Gobiernos descartables
En la hora más difícil del euro es imprescindible que la política de verdad vuelva al primer plano
Una analista china de visita en Barcelona para estudiar la crisis de la deuda nos hizo un comentario que da que pensar: la Unión Europea se parece cada día más al FMI. Paralelos no faltan: intervención y supervisión de países, dominio de los grandes (sobre todo, de un grande) sobre la toma de decisiones, ortodoxia aplicada sin tener en cuenta los costes, menosprecio por la legitimidad democrática interna, dobles raseros. Pero la Unión Monetaria no es un fondo internacional: es parte de un proyecto político y democrático mucho mayor. No está de más, en estos tiempos turbulentos, recordarlo.
La crisis de la deuda ha desatado un fuego cruzado de reproches. Tratando de salvar los muebles y atajar un incendio que está prendiendo en su propia economía, cada Gobierno echa pelotas fuera y acusa al otro de los problemas de todos, e incluso le achaca males de cosecha propia. Los Gobiernos elegidos democráticamente aparecen como piezas de las que se puede prescindir sin miramientos. No es excepcional que, en situación de grave crisis como la actual, la oposición de un país tilde a su Gobierno en ejercicio de “amenaza para la nación”. Pero en estas latitudes estábamos menos acostumbrados a ataques directos de prensa internacional, amenazas apenas veladas de gobernantes de países socios y admoniciones de las instituciones internacionales. Elecciones anticipadas en Irlanda, Portugal, España e incluso Eslovaquia (un país que ni siquiera está en el foco de la crisis, pero cuyo Parlamento cuestionó la ampliación de la Facilidad Europea de Estabilidad Financiera), dimisión del primer ministro griego, acoso al presidente del Consejo de Ministros de Italia, todo parece poco. Los Parlamentos nacionales son presentados como un engorro a las ratificaciones de los acuerdos alcanzados en Bruselas, por no hablar de los tribunales constitucionales. Incluso las propias Constituciones se han convertido en objetivo legítimo, aunque, eso sí, nada de referendos para modificarlas.

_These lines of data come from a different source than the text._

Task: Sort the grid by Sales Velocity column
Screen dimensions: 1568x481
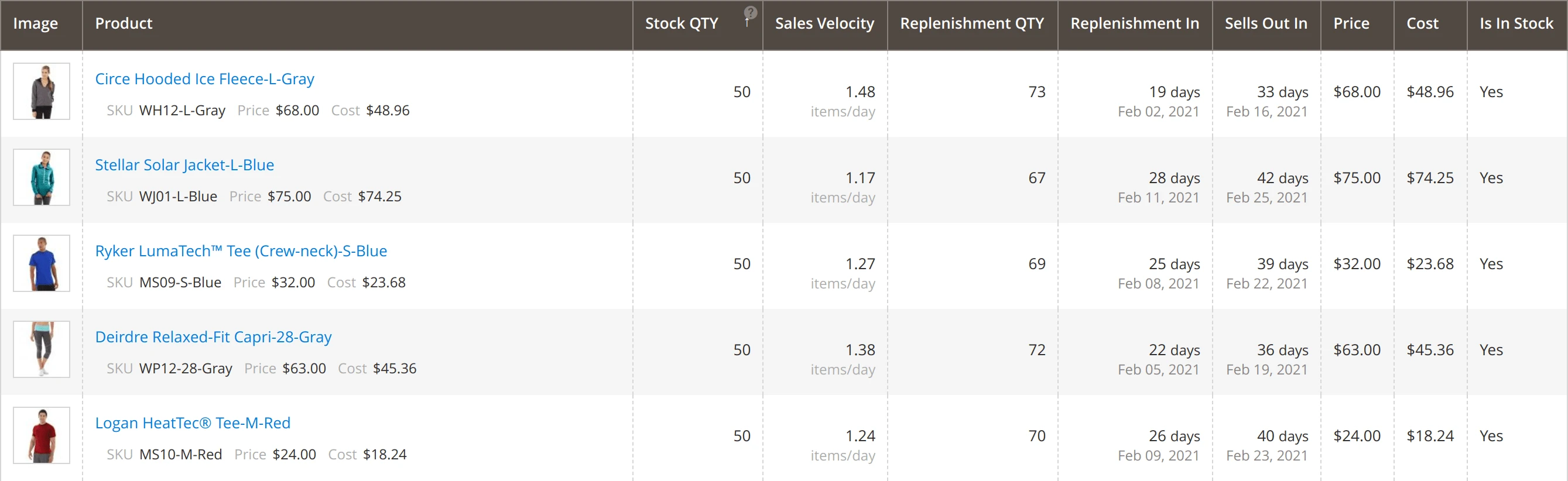Action: point(824,23)
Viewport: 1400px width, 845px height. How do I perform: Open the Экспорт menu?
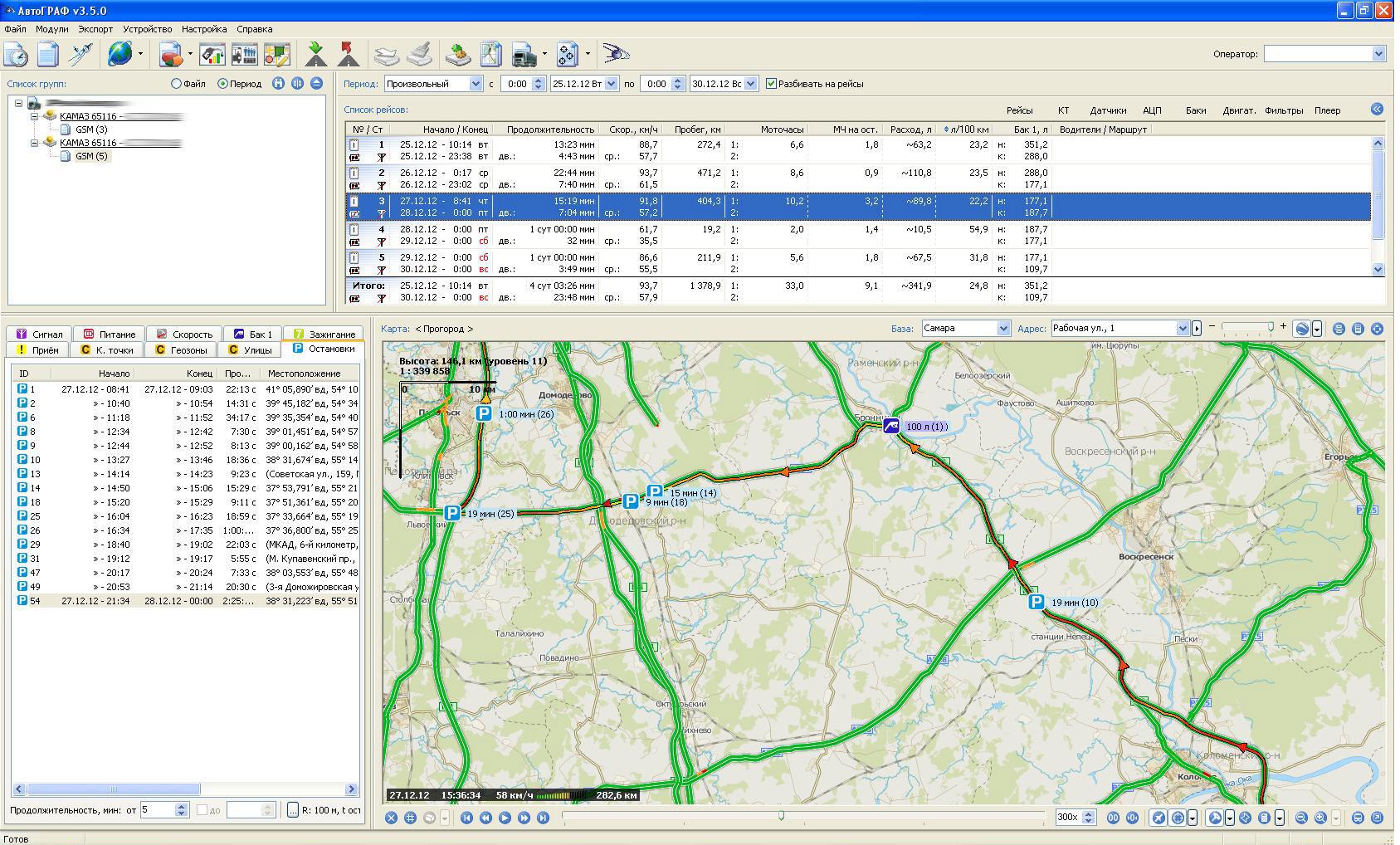click(95, 29)
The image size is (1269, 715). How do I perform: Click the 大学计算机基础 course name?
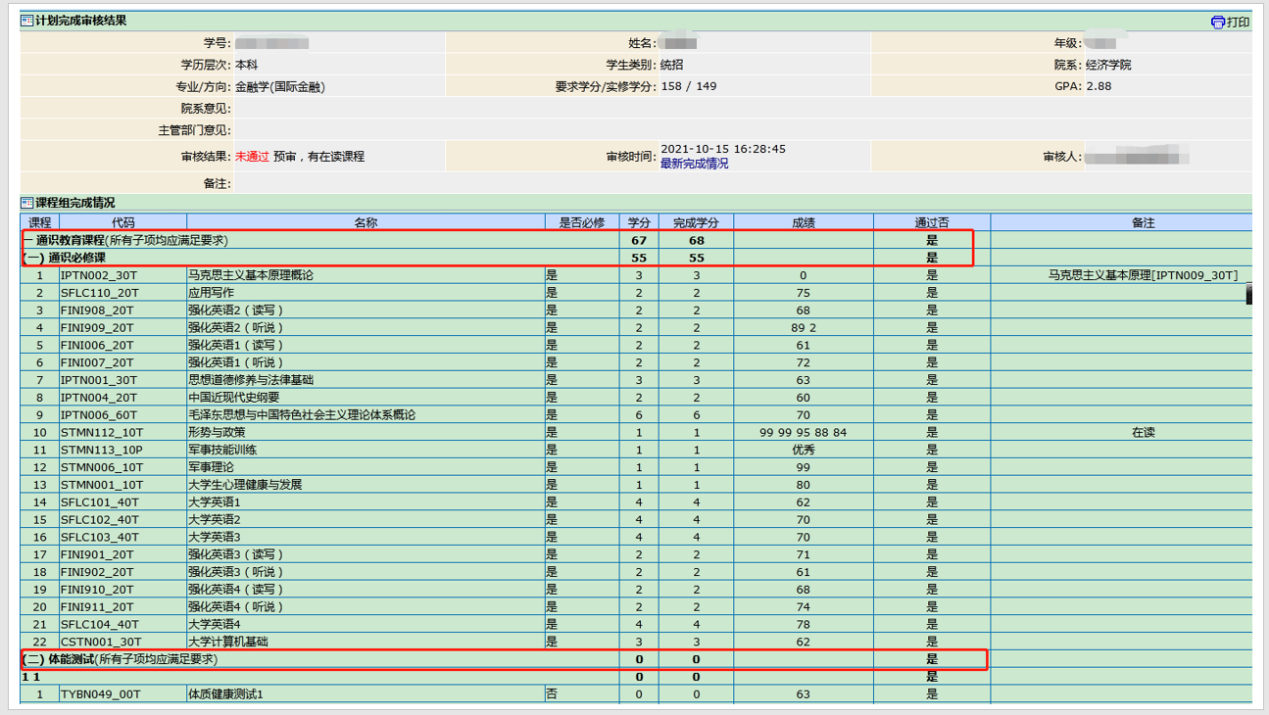tap(228, 641)
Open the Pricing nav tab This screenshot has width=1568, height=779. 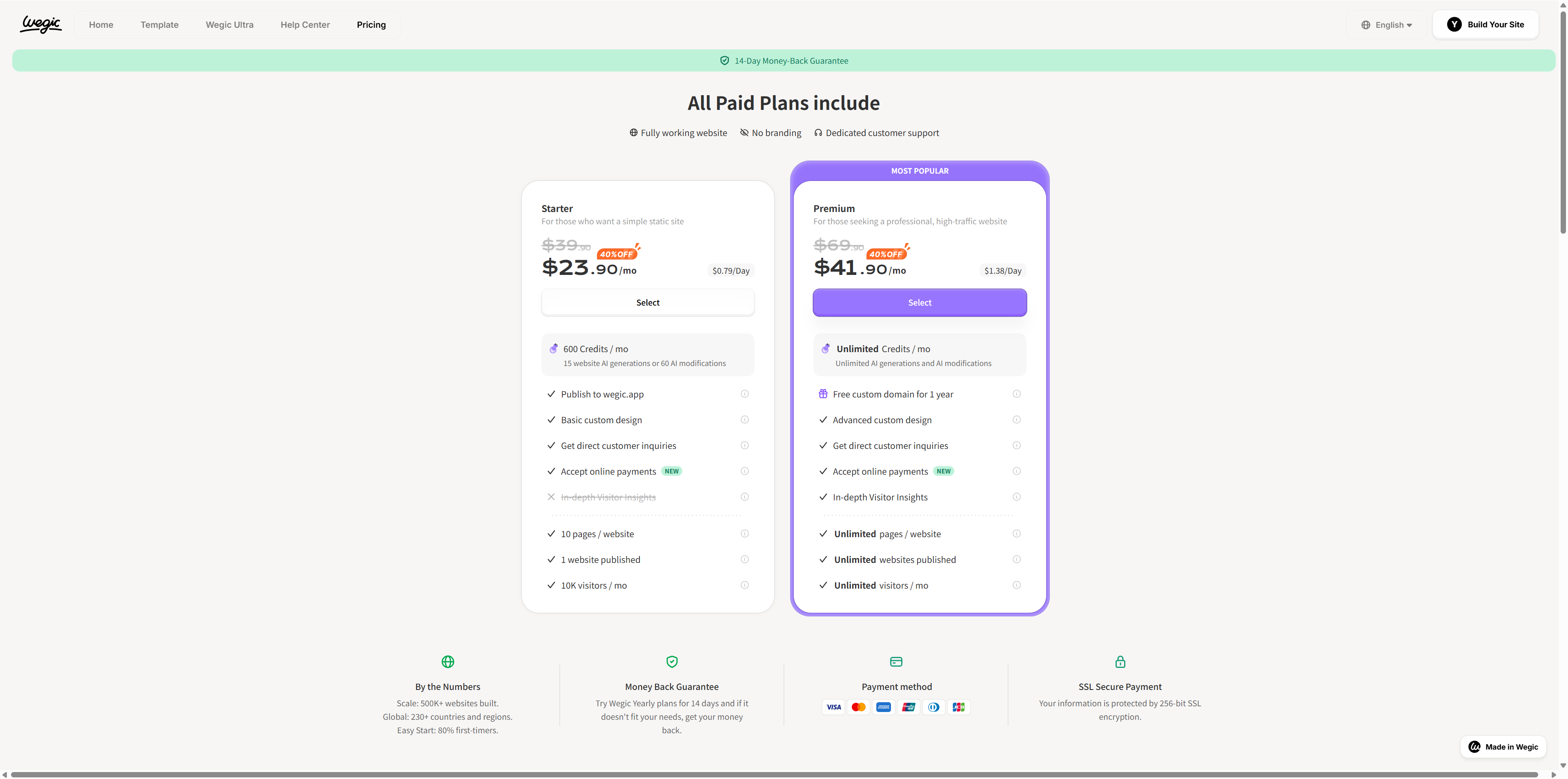pyautogui.click(x=371, y=25)
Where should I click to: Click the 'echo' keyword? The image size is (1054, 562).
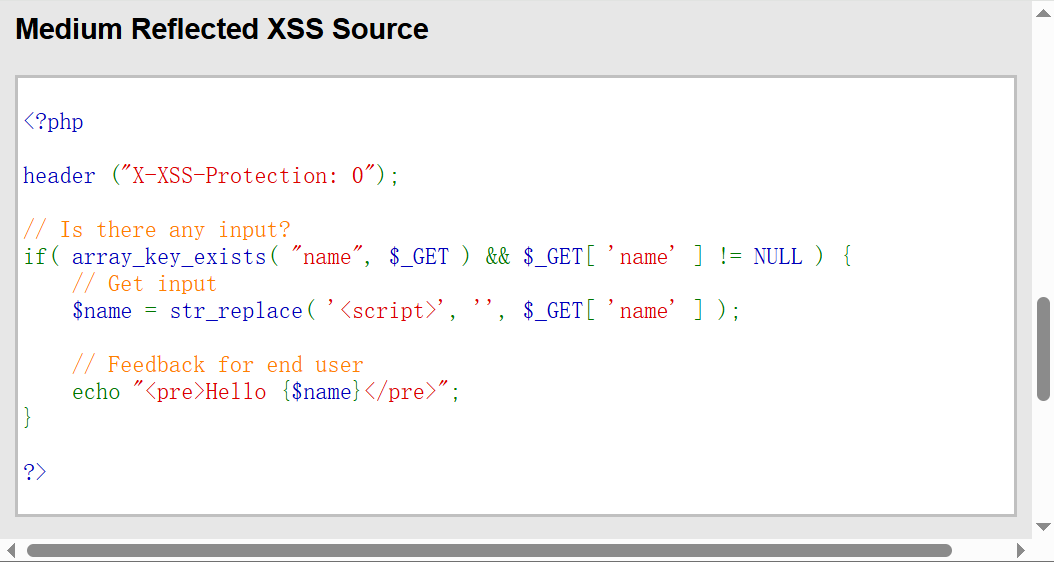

La necesidad de la hora lo exige, es innegable, y no podemos abrir procesos de consulta y reforma cuando la crisis está al rojo vivo —para ello elegimos a unos Gobiernos que luego tendrán que rendir cuentas—. Las mismas instituciones nacionales sufren descrédito: sin necesidad de llegar al escándalo mayúsculo que es el abuso del poder para fines privados de Silvio Berlusconi, no se puede decir que el Parlamento griego cumpliese su función de control presupuestario o que las Cortes Generales españolas hiciesen lo necesario para garantizar la sostenibilidad del crecimiento. Pero en este lance la institucionalidad democrática está siendo vapuleada intensamente no por los movimientos de base que exigen una mayor apertura hacia los ciudadanos, sino por fuerzas exteriores —los mercados, las capitales internacionales— que no entran en el tradicional pacto entre gobernantes y gobernados. Con toda la lógica, el foco estos días está en la necesidad de reformar la gobernanza europea, y no solo en lo económico. Pero a la salida de esta crisis nos podemos encontrar que los pilares fundamentales del gobierno democrático en los Estados de Europa han quedado seriamente dañados. Ningún nivel de integración supranacional, por más exitosa que llegue a ser, podrá sustituir estos pilares fundamentales, y cualquier arquitectura construida sin repararlos será inestable.
La gestión de la crisis no deja espacio ni tiempo para procesos deliberativos ni de participación, pero no será duradera si aparta por completo a la ciudadanía y a sus representantes directos, los Parlamentos. Sarkozy y Merkel, y tantos otros gobernantes y ministros, han perdido el miedo a hablar sin ambages a los líderes de Eslovaquia y Grecia, de España e Italia, incluso en público. Tal vez va siendo hora de que empiecen a hacer lo propio con sus conciudadanos. Llevamos demasiadas narrativas desde el inicio de esta crisis —la desregulación financiera, las insostenibles prácticas de las grandes corporaciones, las burbujas especulativas, los desequilibrios entre productores y compradores, la prematura austeridad, la falta de competitividad, el excesivo endeudamiento— y cada uno se agarra a la parte que más le interesa de la explicación.
Se está imponiendo en este momento la idea del endeudamiento excesivo como causa de todos los males, y también en esto la Unión Económica y Monetaria se parece más de lo que sería deseable al FMI y el Consenso de Washington que preconizó por lustros. Sería un error encorsetar con lo que Philip Whyte llamó el Consenso de Berlín a los países del euro, dificultando así la verdadera prioridad: crear empleo. El euro no nació como necesidad del mercado, sino por una voluntad política decidida. En su hora más difícil, es imprescindible que la política de verdad, la que se dirige a los ciudadanos, vuelva a primer plano.